Kaçarak bir şey değiştiremeyiz
16 yaşındaki Muhammed Ali’yle, günün her saati havadan ve karadan vurulan sıcak cephelerden birinde karşılaştım. Savaştan dolayı sadece 3. sınıfa kadar okuyabilmiş. “Biz cihad ediyoruz ve tüm yaşadıklarımızda mutlaka hayır olduğuna inanıyoruz” diyen Muhammed, 1,5 yıldır savaşın içerisinde olduğunu ve farklı cephelerde kendisinden 3 yaş büyük abisi ile birlikte Esed ve Şii milislere karşı savaştığını anlattı.

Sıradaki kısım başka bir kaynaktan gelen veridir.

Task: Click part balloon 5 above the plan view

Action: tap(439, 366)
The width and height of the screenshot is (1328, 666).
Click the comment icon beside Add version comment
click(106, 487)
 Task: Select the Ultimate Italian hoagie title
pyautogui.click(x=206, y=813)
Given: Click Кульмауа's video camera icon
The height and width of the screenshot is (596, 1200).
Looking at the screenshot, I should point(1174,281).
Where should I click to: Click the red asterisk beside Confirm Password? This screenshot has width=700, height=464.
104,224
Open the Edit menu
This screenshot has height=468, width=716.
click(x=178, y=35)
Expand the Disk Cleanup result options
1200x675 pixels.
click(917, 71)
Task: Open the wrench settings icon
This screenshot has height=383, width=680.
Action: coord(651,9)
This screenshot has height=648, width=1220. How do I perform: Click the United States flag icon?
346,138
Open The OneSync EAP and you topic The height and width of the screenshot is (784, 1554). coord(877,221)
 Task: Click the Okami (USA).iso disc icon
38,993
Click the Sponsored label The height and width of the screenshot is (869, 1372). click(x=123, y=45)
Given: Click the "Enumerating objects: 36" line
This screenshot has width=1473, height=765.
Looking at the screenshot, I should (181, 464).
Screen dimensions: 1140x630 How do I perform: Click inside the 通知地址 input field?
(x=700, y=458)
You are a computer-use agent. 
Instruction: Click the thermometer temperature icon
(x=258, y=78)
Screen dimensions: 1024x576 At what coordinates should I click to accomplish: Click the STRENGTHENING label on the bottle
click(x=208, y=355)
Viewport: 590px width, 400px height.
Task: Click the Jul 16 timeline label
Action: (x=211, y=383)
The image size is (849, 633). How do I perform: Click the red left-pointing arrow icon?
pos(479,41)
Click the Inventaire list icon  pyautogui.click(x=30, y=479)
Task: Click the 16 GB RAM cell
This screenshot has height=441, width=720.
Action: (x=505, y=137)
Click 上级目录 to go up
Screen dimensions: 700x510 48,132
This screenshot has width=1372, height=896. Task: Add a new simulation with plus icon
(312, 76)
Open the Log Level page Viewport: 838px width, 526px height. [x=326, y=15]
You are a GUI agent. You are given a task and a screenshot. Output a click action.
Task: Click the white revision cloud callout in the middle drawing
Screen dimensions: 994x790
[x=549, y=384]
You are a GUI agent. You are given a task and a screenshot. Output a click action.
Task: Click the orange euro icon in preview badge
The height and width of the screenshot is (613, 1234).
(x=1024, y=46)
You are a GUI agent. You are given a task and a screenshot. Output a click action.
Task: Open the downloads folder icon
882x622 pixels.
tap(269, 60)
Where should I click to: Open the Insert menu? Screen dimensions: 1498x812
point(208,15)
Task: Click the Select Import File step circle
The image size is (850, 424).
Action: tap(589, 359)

Neden Türkiye ya da daha güvenli bir bölgeye gitmediğini ve bu yaşında ölümle burun buruna savaşmaya karar verdiğini sorduğumda yaşından beklenmeyecek olgunlukta ve Suriye direnişine dair çok önemli ipuçları taşıyan bir cevap verdi: “Hakkımızda Allah’ın yazdığı olur. Korkarak ya da kaçarak hiçbir şeyi değiştiremeyeceğimize inandığım için bu yolu seçtim. Haftanın bazı günleri ailemin yanına gittiğimde buradaki arkadaşlarımın başına bir şey mi geldi diye merak içerisinde oluyorum. Rahat edemeyip ilk fırsatta geri dönüyorum. Büyüklerimiz bizi tehlikeli saldırılarda geri planda tutuyor. Ama ben hep en ön saflarda vuruşmak istiyorum. Ne kadar heyecan ve istekle Esed’in karşısında durursak onun gidişi de o kadar erken olacaktır. Savaşımız zulme ve sevdiklerimizi katleden acımasız düşmana karşı. Ölsek de bizim direnişimiz ve ülkemiz kazanacak.”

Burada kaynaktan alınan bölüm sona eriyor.